Sur les 35 milliards d'euros que devrait recueillir le grand emprunt, 16 milliards iront à l'enseignement supérieur, la recherche et l'innovation. Sur le solde, deux milliards sont destinés à accélérer le développement des sciences du vivant, dont la moitié pour l'innovation dans les agro-biotechnologies. Le développement des énergies décarbonnées et l'efficacité dans les gestions des ressources sont susceptibles de bénéficier de 3,5 milliards. Le soutien à l'innovation dans les agro-biotechnologies se fera sur la base de 10 % par an, sur dix ans. La structure de portage des fonds serait l'Ademe, qui animerait un comité de pilotage veillant au respect de l'objectif clairement défini : « permettre le développement d'innovations dans la production de matières premières agricoles et dans l'utilisation de carbone renouvelable en substitution au carbone fossile ».

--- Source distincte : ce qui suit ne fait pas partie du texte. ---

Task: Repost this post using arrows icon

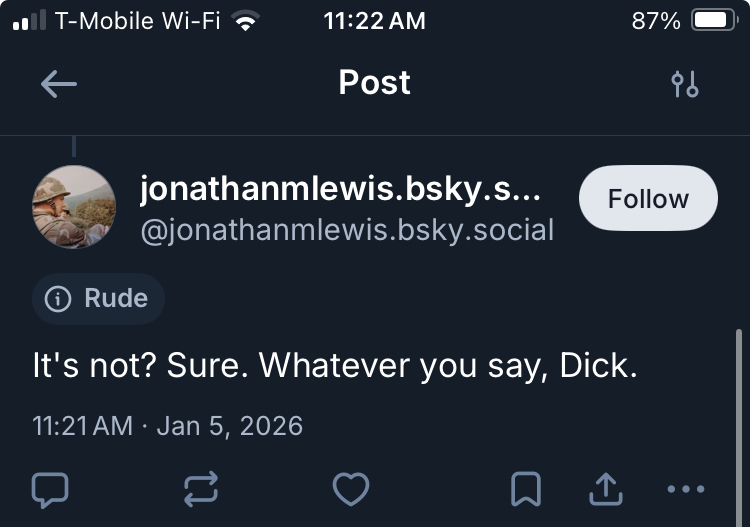Action: [201, 488]
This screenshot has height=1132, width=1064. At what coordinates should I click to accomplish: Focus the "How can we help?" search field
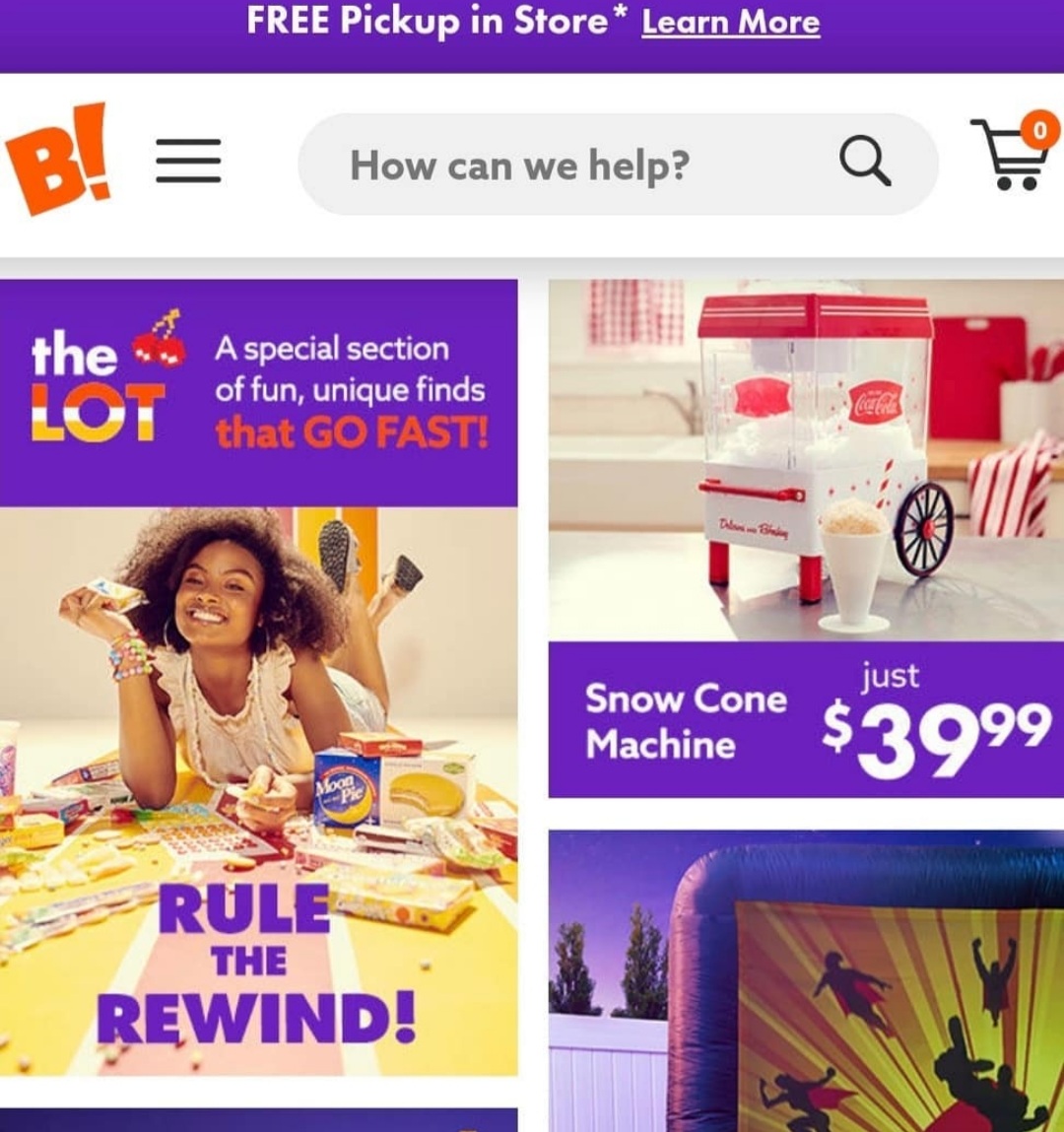617,165
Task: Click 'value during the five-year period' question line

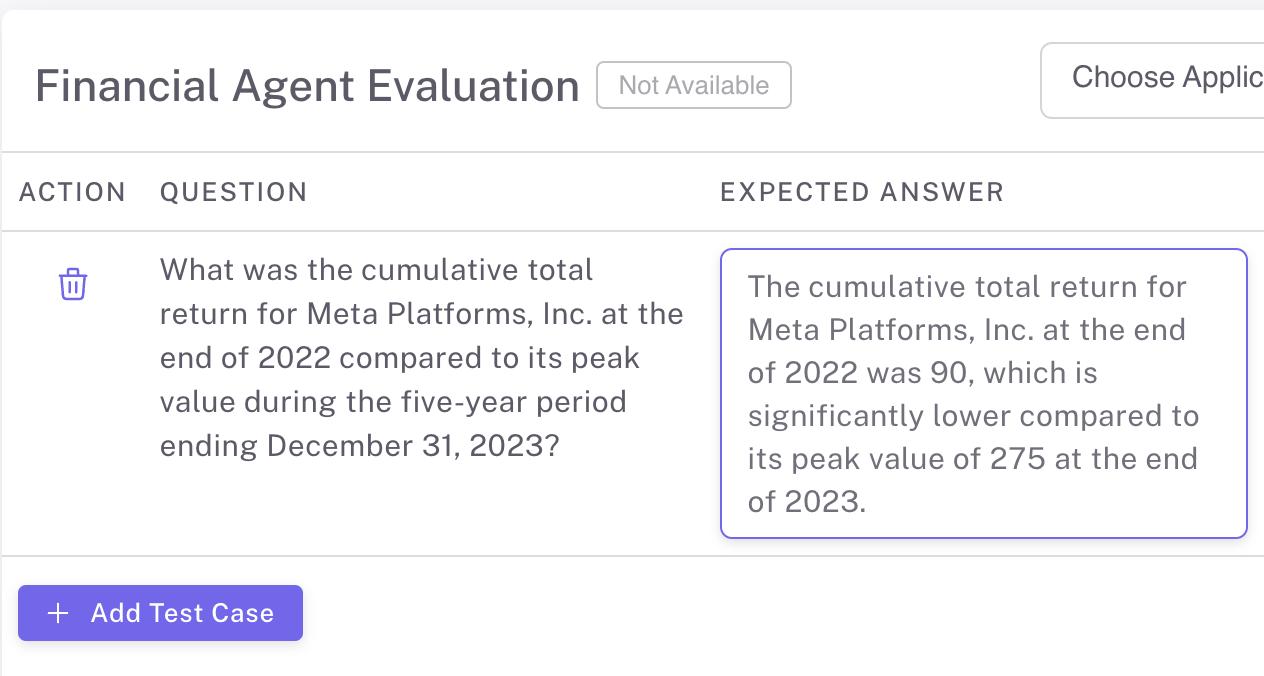Action: pos(393,402)
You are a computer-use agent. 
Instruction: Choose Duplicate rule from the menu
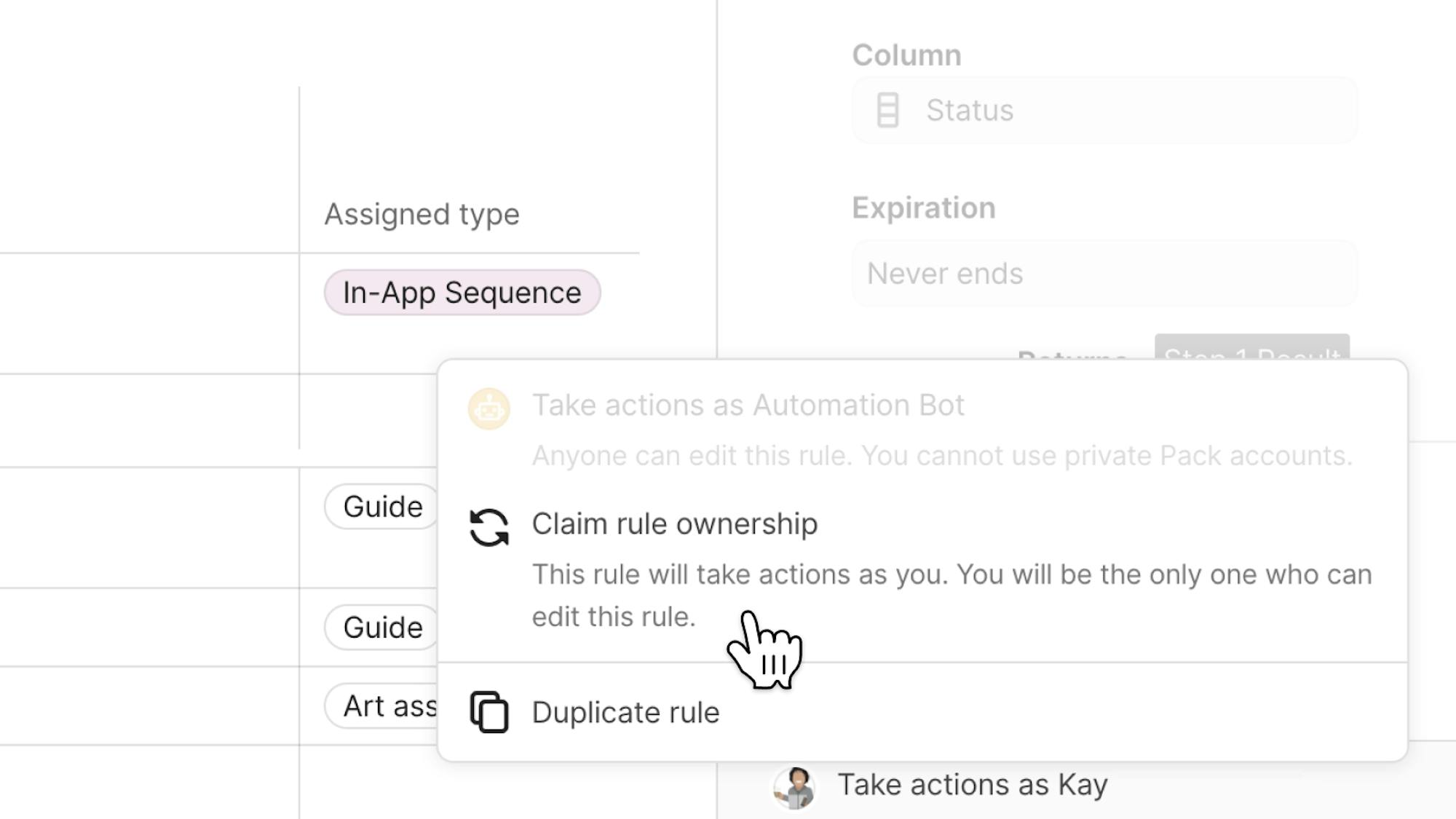[x=625, y=713]
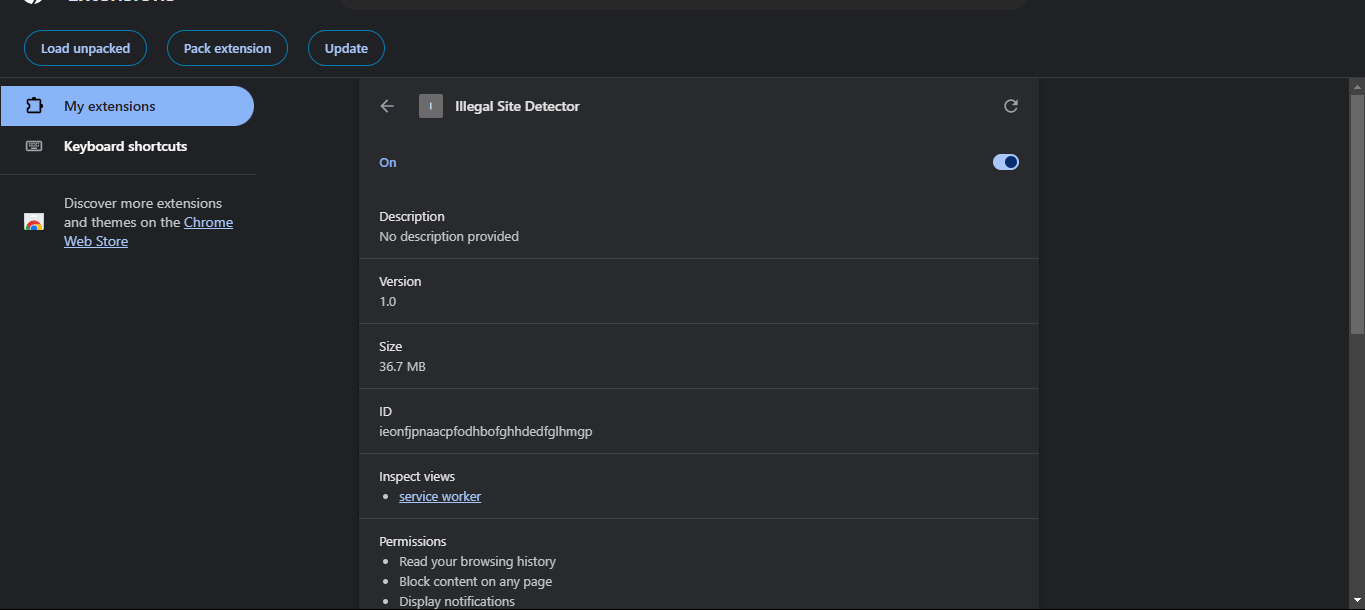Viewport: 1365px width, 610px height.
Task: Focus the search field at the top
Action: tap(680, 3)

L'accent serait mis, dans le domaine des biotechnologies vertes sur le génotypage à haut débit, l'ingénierie cellulaire et moléculaire, afin de produire des « variétés végétales innovantes répondant aux besoins d'une agriculture à hautes performances économiques et environnementales ». En ligne de mire, autant l'alimentation humaine et animale que nouvelles filières du carbone renouvelables, à base d'amidon ou d'oléagineux.
Les biotechnologies blanches sont également en lice, pour le développement d'enzymes et des micro-organismes à des fins chimiques ou bioénergétiques à partir de biomasse.
Le rapport Juppé-Rocard rappelle les engagements déjà pris par la France : le programme Génoplante, ceux concernant les biocarburants de 2ème et 3ème génération et enfin, les programmes menés sur la chimie verte, notamment dans le cadre des pôles de compétitivité.